My darlings odalisques,

I have ennui. Doldrums. The mid-summer somethings. Don't argue with me on the midsummer bit; summer is not defined by the academic calendar. Ask Shakespeare.

I spent a lovely time in North Arkansas, near Bentonville - home of Walmart. I was a guest of my own dear family who thought that perhaps a bit of sun and water fun at the lake would do my urban soul some good. They got out the wooden aqua-plane for me, and I was there hardly two minutes when I was whipping around the lake with my hand in the air, brilliantine smile on my face (showing teeth), dreaming of my old performing days at Cypress Gardens. Perhaps you saw me there? Perhaps not.

One of my most memorable moments was making contact with my other "family" while perusing the aisles of the largest monument to sundry consumption I have ever seen. It was THE Walmart. The ultimate. Enormous. Gun counter and all. I had toned down my usual flair for creative visual interpretation and was trying to "go lake native" - flip flops and cut-offs. I couldn't bring myself to put on the halter top my niece insisted on: I thought it best to spare Arkansas that showcase.

Back to shopping and the event. My sister was running herself completely ragged trying to determine if and where Walmart carried pimentos - we are, my blood family, cosmopolitan by nature - and I was merely tagging along for the exercise. (They had a stockboy on rollerblades - just to try and help you imagine the largesse of this suburb within a community.) When suddenly, coming down the aisle was a very respectable gentleman, yet perhaps a bit too composed for such an outing. Maybe it was his extra attention to personal details about himself: the haircut, the studied gait, the wildly roving eye. I suddenly was struck with a thought, that perhaps I was not alone in this Bible belt bodega. As his curious gaze settled on me, my excitement grew to have found a soul mate amongst the condiment aisle. (They had 4 gallon containers of catsup! Where have I been?)

My sainted, but older sister was completely oblivious to our secret meeting on that linoleum aisle. Where two people from across the country, merely with a passing gaze betwixt them, locked cultures. He was perhaps a little slow to realize that I had opened my heart to him and that I had his number (figuratively, please). When he caught my dazzling, but sincere smile, his eyes popped open wider and euphoria began to fill his soul - or so I imagine it might. I would suspect that the Walmart on old highway 71 is not exactly a fertile cruising ground. Children, please, it's all platonic; I was with my sister after all - I was just being neighbourly, something perhaps some of you might consider.

The moment was brief, but the lesson is clear. We really are everywhere. I returned to the lake and the aqua-plane, where I thrilled the progeny of my siblings with an arabesque while I end up holding the tow rope with my flexed foot. Refuse to grow old.

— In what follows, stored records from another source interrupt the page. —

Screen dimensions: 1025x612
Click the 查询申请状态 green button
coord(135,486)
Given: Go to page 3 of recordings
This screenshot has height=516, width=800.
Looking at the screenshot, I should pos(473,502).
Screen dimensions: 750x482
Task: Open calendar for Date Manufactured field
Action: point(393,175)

Other notables moments on the trip -- seeing a water moccassin (they're dreadfully poisonous) in the lake when I was too. The matriarch of the family describing how they just had every type of church imaginable in that area. "Just anything you can imagine, it's all here." Then she paused, looked a bit perplexed and said, "except, you know, I don't think there're any synagogues." Hmmm. She is a spectacular woman, but sometimes she can close her eyes a bit to her surroundings. I suppose it helps her to love me. Then of course, there were "o mi papa"'s famous gimlets - where I kept requesting a half of one; so he simply made doubles and gave me half. Uhhh, pater, I was trying to behave, and you weren't helping.

I did spend a lovely week in Provincetown, most of which I can't recount here because it's not appropriate. Suffice to say that you all know who you are, and I love you all each more than the other.

Goodness knows how, but I managed to avoid getting a ticket for over-exposure and for Lancelot on the beach. Abattoir spent most of the time grumbling something unintelligible in Flemish. I suspect he was a bit putoff by the time I spent on the beach, as he tends towards a fair complextion and distrusts sun screen.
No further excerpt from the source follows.